As to the second ground and the complaint as to insufficient weight being given to the weather, the weight given to evidence was a matter for the Magistrate and does not demonstrate error. Further the District Court Judge in his review of the evidence observed that Mr Hayes had not been swayed in cross-examination. Mr Hayes had rejected the propositions put in cross-examination that the colour, proximity or number of cars, the officers distance from the cars or the weather at the time would have negatively impacted on the accuracy of the Lidar measurement.
As to the third ground there was competing expert evidence from Mr Hayes called on behalf of the prosecution and Professor Nebot called on behalf of the applicant. It was beholden on the Magistrate and the District Court Judge to assess that evidence and determine which evidence to accept. The applicant has not identified any error in that assessment. The District Court Judge in his review of the evidence, considered the evidence of Professor Nebot and noted that the overall effect of his evidence was that the presence of the other cars and the distance over which the Lidar was operating created the risk that:
(a)another car speed could have been measured, or
(b)that “wrong information” could result.
His Honour noted that with respect to (a) self-evidentially that could not assist the applicant’s case as it was accepted at trial and on appeal that the applicant’s car had been overtaking all other cars and hence was travelling faster than those cars. Had the speed reading come from another car it necessarily would have understated the applicant’s cars speed. As to (b) his Honour stated that Professor Nebot did not give any explanation of how it was that “wrong information” could result from the presence of other cars.
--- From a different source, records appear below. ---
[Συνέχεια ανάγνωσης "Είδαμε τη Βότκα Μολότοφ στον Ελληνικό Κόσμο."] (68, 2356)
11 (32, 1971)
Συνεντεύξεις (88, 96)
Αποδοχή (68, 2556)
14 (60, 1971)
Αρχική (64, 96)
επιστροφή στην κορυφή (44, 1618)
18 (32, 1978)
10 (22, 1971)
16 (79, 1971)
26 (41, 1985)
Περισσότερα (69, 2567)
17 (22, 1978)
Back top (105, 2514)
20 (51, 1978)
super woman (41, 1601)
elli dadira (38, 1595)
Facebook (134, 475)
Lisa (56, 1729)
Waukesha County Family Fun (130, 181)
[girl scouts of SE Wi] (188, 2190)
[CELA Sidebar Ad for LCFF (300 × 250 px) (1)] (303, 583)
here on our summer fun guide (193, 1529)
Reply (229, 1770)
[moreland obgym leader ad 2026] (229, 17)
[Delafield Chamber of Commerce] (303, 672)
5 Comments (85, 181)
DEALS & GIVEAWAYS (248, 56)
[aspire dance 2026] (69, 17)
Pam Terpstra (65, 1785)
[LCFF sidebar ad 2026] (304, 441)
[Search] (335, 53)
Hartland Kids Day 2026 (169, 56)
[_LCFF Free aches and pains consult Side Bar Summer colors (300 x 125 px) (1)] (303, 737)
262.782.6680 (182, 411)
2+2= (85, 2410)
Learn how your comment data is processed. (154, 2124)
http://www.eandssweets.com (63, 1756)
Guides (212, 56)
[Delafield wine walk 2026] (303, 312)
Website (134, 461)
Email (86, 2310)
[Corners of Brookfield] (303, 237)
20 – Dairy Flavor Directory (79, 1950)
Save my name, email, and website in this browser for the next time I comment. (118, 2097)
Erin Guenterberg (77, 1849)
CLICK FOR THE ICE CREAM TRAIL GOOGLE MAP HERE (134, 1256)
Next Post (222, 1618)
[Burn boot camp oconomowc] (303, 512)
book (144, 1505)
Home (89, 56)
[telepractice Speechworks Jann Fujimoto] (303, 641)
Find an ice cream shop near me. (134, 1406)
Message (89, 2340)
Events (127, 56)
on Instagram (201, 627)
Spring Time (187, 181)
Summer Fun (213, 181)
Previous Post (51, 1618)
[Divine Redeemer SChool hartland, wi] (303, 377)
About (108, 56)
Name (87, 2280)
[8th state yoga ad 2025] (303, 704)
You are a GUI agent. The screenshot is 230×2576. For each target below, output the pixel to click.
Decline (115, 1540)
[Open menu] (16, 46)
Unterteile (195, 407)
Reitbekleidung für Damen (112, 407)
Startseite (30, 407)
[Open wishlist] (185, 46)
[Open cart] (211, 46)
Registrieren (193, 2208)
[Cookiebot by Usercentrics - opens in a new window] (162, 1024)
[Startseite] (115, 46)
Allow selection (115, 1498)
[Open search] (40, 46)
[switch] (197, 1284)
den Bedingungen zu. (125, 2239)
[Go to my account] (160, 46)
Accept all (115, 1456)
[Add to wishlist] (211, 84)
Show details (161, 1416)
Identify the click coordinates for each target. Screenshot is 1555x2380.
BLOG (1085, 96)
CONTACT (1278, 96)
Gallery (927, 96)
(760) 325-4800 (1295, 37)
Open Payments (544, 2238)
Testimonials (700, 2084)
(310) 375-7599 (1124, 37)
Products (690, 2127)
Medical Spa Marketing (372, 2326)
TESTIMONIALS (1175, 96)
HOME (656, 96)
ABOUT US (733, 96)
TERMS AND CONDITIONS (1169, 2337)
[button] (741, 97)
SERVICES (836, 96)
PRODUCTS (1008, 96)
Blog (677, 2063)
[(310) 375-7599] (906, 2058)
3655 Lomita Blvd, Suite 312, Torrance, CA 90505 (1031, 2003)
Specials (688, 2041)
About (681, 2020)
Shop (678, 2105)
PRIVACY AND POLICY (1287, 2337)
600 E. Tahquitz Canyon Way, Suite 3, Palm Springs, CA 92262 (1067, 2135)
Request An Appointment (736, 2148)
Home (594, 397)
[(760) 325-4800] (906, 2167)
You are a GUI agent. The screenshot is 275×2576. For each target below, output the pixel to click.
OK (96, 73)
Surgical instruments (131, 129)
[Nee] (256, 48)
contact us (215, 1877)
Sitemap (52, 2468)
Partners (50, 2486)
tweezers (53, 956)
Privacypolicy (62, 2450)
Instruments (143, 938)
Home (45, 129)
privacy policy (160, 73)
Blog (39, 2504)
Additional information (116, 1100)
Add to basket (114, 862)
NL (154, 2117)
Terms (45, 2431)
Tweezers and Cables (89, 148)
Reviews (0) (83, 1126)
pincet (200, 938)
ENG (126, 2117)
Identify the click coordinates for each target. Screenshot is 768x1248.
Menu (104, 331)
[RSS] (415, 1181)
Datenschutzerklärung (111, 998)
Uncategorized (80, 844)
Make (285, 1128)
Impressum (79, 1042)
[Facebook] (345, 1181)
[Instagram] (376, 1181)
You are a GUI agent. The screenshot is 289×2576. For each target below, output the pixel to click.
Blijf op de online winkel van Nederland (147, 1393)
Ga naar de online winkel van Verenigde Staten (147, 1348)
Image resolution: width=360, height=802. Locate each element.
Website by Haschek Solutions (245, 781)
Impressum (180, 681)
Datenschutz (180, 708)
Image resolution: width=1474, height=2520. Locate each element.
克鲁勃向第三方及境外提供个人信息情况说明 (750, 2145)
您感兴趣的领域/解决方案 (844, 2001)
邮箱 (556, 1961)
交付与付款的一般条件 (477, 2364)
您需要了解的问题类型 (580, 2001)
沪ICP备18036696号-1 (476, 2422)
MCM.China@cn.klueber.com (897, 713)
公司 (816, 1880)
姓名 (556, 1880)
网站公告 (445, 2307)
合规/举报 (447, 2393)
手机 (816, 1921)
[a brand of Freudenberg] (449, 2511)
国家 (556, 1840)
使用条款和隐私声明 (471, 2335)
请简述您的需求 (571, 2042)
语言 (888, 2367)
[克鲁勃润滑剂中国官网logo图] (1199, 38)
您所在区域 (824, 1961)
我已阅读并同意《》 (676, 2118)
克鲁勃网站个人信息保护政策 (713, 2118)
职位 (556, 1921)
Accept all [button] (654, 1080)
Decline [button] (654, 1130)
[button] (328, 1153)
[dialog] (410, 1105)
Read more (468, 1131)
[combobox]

His Honour noted that to the extent he opined that there was doubt that the Lidar’s reading was accurate, his evidence was in conflict with Mr Hayes’ evidence in that regard and that it was open to the Magistrate to accept Mr Hayes’ evidence.
The District Court Judge also considered the question of whether the Magistrate gave too much weight to the evidence of the prosecution expert, Mr Hayes, and too little weight to the evidence of the defence expert. He conducted a review of the evidence and concluded that the Magistrate had not given too much weight to Mr Hayes’ evidence and found that it was open to the Magistrate to have accepted Mr Hayes’ opinion evidence in preference to that of Professor Nebot. His Honour additionally found having conducted a review of all of the evidence at trial, that “the evidence adduced at trial proved beyond reasonable doubt that the speed of the applicant’s car exceeded 140 kilometres per hour (even if only to a small degree)”.[4] The applicant has not demonstrated error in his Honour’s finding.
[4]Akermanis v Queensland Police Service, unreported, District Court of Queensland, Power KC DCJ, D43/2023, 31 May 2024 at [36].
The applicant did not show any arguable error in the decision of the District Court Judge, let alone that a substantial injustice has been caused by the decision below. The application for leave was therefore refused.